Extranuclear detection of histones and nucleosomes in activated human lymphoblasts as an early event in apoptosis

C Gabler 1, N Blank 1, T Hieronymus 1, M Schiller 1, J Berden 1, J Kalden 1, H Lorenz 1
PMCID: PMC1755110  PMID: 15308524

Abstract

Objective: To evaluate the presence of histones and nucleosomes in cell lysates of freshly isolated peripheral blood mononuclear cells (PBMC), fully activated lymphoblasts, or lymphoblasts after induction of apoptosis.

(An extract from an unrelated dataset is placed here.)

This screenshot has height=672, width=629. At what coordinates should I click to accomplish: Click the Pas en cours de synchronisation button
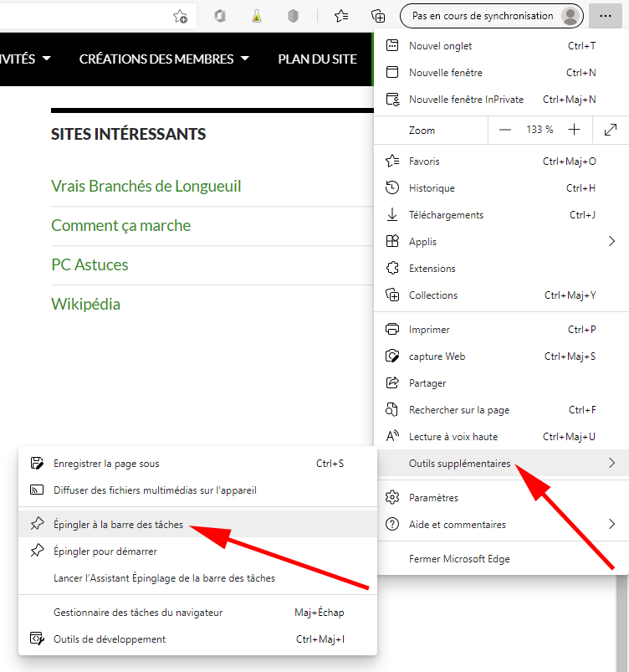pyautogui.click(x=482, y=16)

Methods: Each histone class (H1, H2A, H2B, H3, and H4) was detected by western blot analysis with specific antibodies. Annexin V/propidium iodide (PI) staining was performed for each treatment to distinguish viable, early, and late apoptotic, and necrotic cells. DNA degradation was evaluated by PI staining in a hypotonic buffer.

Results: All five histones were detected in cell lysates of activated lymphoblasts in higher concentrations than in lysates of PBMC. An additional significant increase of H2A, H2B, H3, H4, and complete nucleosomes in cell lysates of lymphoblasts was found during interleukin (IL)2 deprivation for 8 or 24 hours. The content of these histones or nucleosomes in cell lysates decreased after delayed IL2 readdition. H1 content in cell lysates was not affected by IL2 deprivation or addition. Quantities of H2A, H2B, H3, and H4 in cell lysates correlated significantly with signs of early apoptosis. UV-B light exposure or etoposide treatment of lymphoblasts resulted in a distinct increase for each histone class in cell lysates compared with standard curves. No bands for post-translationally modified histones were detected in cell lysates in contrast with signals in nuclear preparations.

Conclusion: Extranuclear accumulation of histones and nucleosomes is an early event of apoptosis in human lymphoblasts. Dysregulation of early apoptosis might support the induction of autoimmunity against nuclear components.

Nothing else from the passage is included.